Activity:
After locating the line containing "Task: Collapse the Instance Details section" in the entries below, please write out that line and the rest through the end exactly. Omit pictures.

*** Opening of Records provided ***

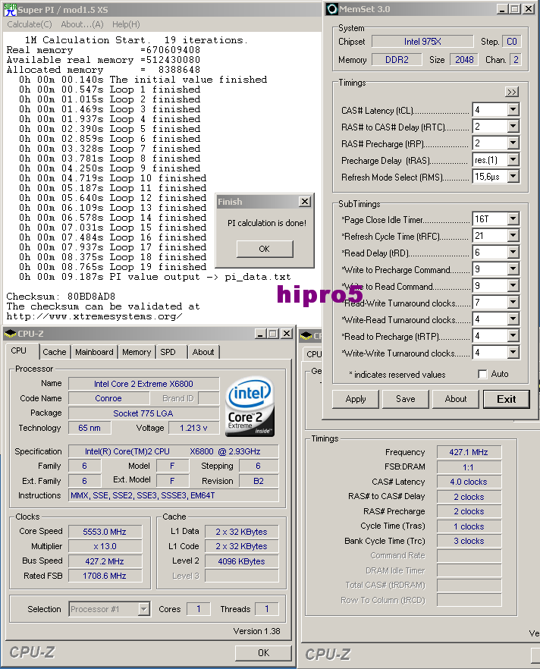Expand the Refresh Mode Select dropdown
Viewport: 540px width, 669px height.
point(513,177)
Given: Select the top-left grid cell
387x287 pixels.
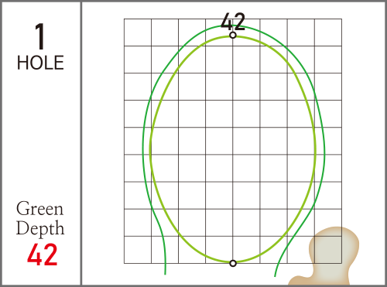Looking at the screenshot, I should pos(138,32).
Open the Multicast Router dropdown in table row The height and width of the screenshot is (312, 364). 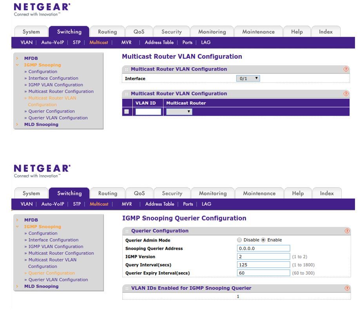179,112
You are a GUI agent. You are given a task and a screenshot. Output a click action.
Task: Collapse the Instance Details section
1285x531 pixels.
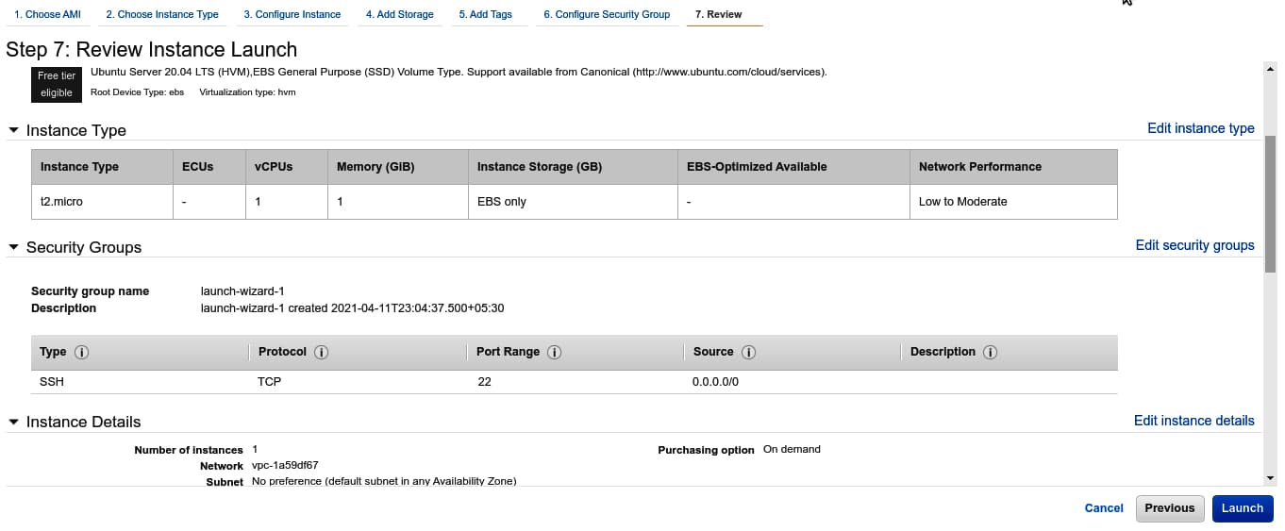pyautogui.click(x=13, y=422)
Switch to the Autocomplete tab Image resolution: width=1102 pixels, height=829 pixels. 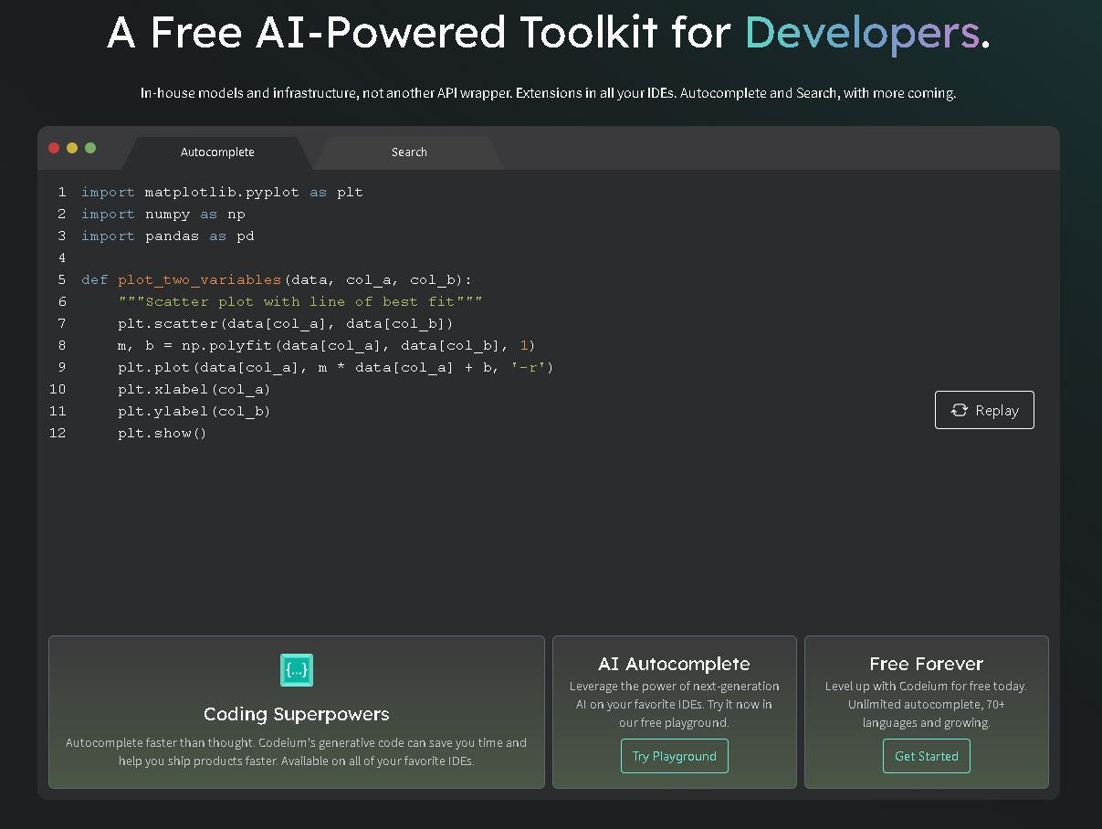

*** Close of Records provided ***

Output for this task:
Task: Collapse the Instance Details section
1285x531 pixels.
pyautogui.click(x=13, y=422)
Switch to the Autocomplete tab Image resolution: width=1102 pixels, height=829 pixels. 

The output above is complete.